Is drug possession a felony or misdemeanor?
Misdemeanors and felonies are different punishments given to someone who has committed a crime. The classifications are based on the seriousness of the crime. The penalties that follow misdemeanors are usually small fines, probation, and jail time that is less than a year. Penalties that follow felonies are much more serious, usually it will entail at least one year of incarceration and serious fines.
The determination that a person receives a misdemeanor charge versus a felony comes down to the amount of drug that they have and whether they are a first time offender. Most of the time first time offenders with minimal amounts of drugs will receive a misdemeanor charge for their crimes. However, if the first time offender has a certain amount of drugs specified by the state, usually a large amount of the drug, then they will be charged with a felony.
Felony charges comes into play as discussed above with a large amount of drugs in possession. It does not matter whether you are a first time offender or not. The other time that it comes into play is when the offender is a repeat offender. It may be their third or fourth time being caught with drugs which will lead to a felony charge.
Is drug possession a federal crime?
Many times whether a drug possession is a federal crime comes down to jurisdiction. This jurisdiction can come in certain situations. The most common is that the crime occurred while crossing state lines. It can also be a federal crime if it takes place on federal land such as an Indian Reservation or national park. Another way that it can become a federal crime is determined by who the arresting officer is. If the officer is a federal officer, then the likelihood that the crime will be federal is higher.
The last way that drug possession is a federal crime hinges on the seriousness of the crime. The more serious the crime the more likely it will be a federal crime. For example, a large drug operation that is bringing in a lot of revenue will be charged as a federal crime. Federal charges will open you up to different crimes due to the fact you are in the federal realm. When the crime is a federal crime, it will usually carry with it heavier penalties than state crimes. This can be shown in the number of months that a person is incarcerated and the large fines imposed.
Federal Crimes can be present in any of the above specified categories. However, depending on the situation the federal government can step in at anytime making the crime a federal crime.
How to fight drug possession charges?
Many people are arrested every year on drug possession charges. They are concerned about their future and how it will be affected. At times, the small drug offenses can be handled by paying small fines and taking rehabilitation courses. Essentially paying the fines and taking the course is a way out that the court has prescribed for individuals who are caught with small amounts of drugs to receive a second chance. The person must be clean from drug use and complete the courses.

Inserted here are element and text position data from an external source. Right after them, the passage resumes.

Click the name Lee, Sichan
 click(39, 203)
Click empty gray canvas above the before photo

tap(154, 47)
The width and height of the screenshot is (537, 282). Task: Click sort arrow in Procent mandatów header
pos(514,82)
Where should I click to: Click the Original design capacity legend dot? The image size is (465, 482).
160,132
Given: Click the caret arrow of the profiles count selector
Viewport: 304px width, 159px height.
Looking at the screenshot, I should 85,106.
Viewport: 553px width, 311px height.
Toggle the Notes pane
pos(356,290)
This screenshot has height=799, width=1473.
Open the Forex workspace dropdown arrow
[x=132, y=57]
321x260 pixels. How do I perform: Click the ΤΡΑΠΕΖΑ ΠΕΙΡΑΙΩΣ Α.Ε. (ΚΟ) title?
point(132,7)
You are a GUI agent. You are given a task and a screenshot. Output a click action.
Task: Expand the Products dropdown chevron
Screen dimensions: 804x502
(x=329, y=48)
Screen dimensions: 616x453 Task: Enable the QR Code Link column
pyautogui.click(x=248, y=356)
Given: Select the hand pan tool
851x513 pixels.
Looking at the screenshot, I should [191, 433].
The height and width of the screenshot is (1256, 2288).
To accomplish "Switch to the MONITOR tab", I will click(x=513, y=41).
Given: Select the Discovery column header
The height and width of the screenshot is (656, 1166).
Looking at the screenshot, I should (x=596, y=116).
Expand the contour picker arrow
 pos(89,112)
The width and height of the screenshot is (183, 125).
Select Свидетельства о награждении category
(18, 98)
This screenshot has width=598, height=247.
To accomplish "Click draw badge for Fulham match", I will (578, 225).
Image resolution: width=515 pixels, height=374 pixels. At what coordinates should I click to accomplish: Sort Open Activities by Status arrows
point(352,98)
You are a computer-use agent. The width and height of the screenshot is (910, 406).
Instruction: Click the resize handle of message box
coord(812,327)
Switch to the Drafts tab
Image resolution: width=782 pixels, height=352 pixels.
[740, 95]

The jurisdictions that allow such action will drop the charges and it will not appear on their record.
Another, more difficult, way to challenge a drug possession charge is on the merits. This is usually done by seeking to make the seized evidence, usually drugs, inadmissible in court. There are times that arguments can be made concerning the manner in which the police obtained the drugs. If you can show that the officers did not have probable cause before obtaining the evidence, then the drugs may not be used as substantive evidence. Lack of probable cause can be shown to invalidate a search of a vehicle or to show that a search warrant is invalid. It is not impossible to make these arguments, but at times it will be difficult to reach the level of proof needed to show that there was a lack of probable cause.